Çok sayıda yazar, Stratejik Yönetim süreci için çeşitli metodolojik yaklaşımlar önermektedir (Menguzzato, 1991; Navas ve Martín, 1996; CCED, 2000; Blanco, 2000), ancak çoğu, bir dizi aşamadan oluşan bir süreç olarak Stratejik Yönetim üzerinde hemfikirdir. belli bir sırayla yürütürler. Navas ve Guerra modelinde aşağıdaki aşamalar ve faaliyetler gözlenir:

Aşama 1: Stratejik Analiz:

  • Görevin formülasyonu. İç ve dış analizler (Stratejik Tanı). Stratejik hedeflerin belirlenmesi.

Aşama 2: Stratejik Formülasyon.

  • Stratejilerin oluşturulması ve tasarımı (kurumsal, işletme ve fonksiyonel düzeylerde).

Aşama 3: Stratejilerin uygulanması:

  • Stratejilerin değerlendirilmesi ve seçimi. Seçilen stratejilerin uygulanması. Kontrol.

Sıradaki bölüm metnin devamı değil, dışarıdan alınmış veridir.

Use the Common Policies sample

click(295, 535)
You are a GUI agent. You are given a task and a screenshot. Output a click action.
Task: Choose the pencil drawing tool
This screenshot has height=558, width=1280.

Bu süreçte, bir emir olmasına rağmen, aşamalara dahil edilen farklı unsurlar arasında var olan etkileşim nedeniyle, bilgi boyunca sürekli bir geri bildirim yürütmek gerekir.

Bu sürecin başarısı öncelikle insan faktörüne, ikinci olarak da şirketin uygun davranışı için sahip olduğu sistemlere bağlıdır.

Şirkette insan faktörü her zaman esastır, ancak dikkate alınması ve araştırılması her zaman aynı bakış açısından yapılmamıştır; davranışı ücret seviyelerine göre koşullandırılmış bir başka üretken faktör olarak kabul edilmiştir; Şu anda, insan faktörü kavramı şirketin ana bileşeni olarak kabul edilmektedir. Menguzzato'ya (1991) göre, stratejilerin oluşturulmasında insan faktörünün etkisi belirleyicidir; dolayısıyla GERH sistemlerinin kurulmasının önemi.

1.1. İşletme stratejisinin tanımı

"Strateji" terimi, "genel" anlamına gelen ve başlangıçta askeri alanda kullanılan, daha sonra ekonomik ve akademik alanlarda ortaya çıkan Yunan "stratejistlerinden" gelir.

Strateji birçok yazar tarafından tanımlanmıştır, aşağıda bunlardan bazılarını alıntılayacağız:

"Çevresi ile şirketin diyalektiği". bir

"Şirketin inisiyatiflerinin ve çevreye tepkilerinin tutarlılığını belirleyen kararlar kümesi." (Tabatoni ve Jarioun, 1975). iki

"İş stratejisi, sosyo-ekonomik ortama en uygun şekilde yerleşmesini sağlamak için şirketin genel hedeflerini ve şirketin mevcut ve potansiyel araçlarına göre temel eylem yollarını açıklıyor." 3

"Strateji, kuruluşun kaynaklarının ve becerilerinin değişen ortama adapte edilmesi, fırsatlardan yararlanılması ve hedef ve hedeflere göre risklerin değerlendirilmesidir." 4

“Bunlar, tam amaçlara ulaşmak için genel eylem ve kaynakların dağıtım programlarıdır; bir kuruluşun hedef programı ve değişiklikleri, bu hedeflere ulaşmak için kullanılan kaynaklar ve bu kaynakların elde edilmesi, kullanılması ve elden çıkarılmasını düzenleyen politikalar; bir şirketin temel uzun vadeli hedeflerinin belirlenmesi ve eylem yollarının benimsenmesi ve bu hedeflere ulaşmak için gerekli kaynakların tahsisi ”. 5

Henry Mintzberg (1990), stratejiyi en çok kullanan yazarlardan biridir; Değerlendirmesinde, stratejinin aşağıdaki terimin temsillerinden kaynaklanabileceğini analiz etti:

  • Bir plan olarak strateji: Bir duruma yaklaşmak için bir rehber olarak. Bir eylem kılavuzu olarak strateji: Rekabeti yenmek için bir manevra görevi görür. Bir model olarak strateji: Bir eylem akışında bir model, yani adı geçen eylemleri ayarlamanın bir aracı olarak çalışır. Bir konum olarak strateji: Çevrede organizasyona sahip olmak için bir araç olarak. Perspektif olarak strateji: Bu daha geniş bir vizyona karşılık gelir, bunun sadece bir konum değil, aynı zamanda dünyayı algılamanın bir yolu olduğunu ima eder.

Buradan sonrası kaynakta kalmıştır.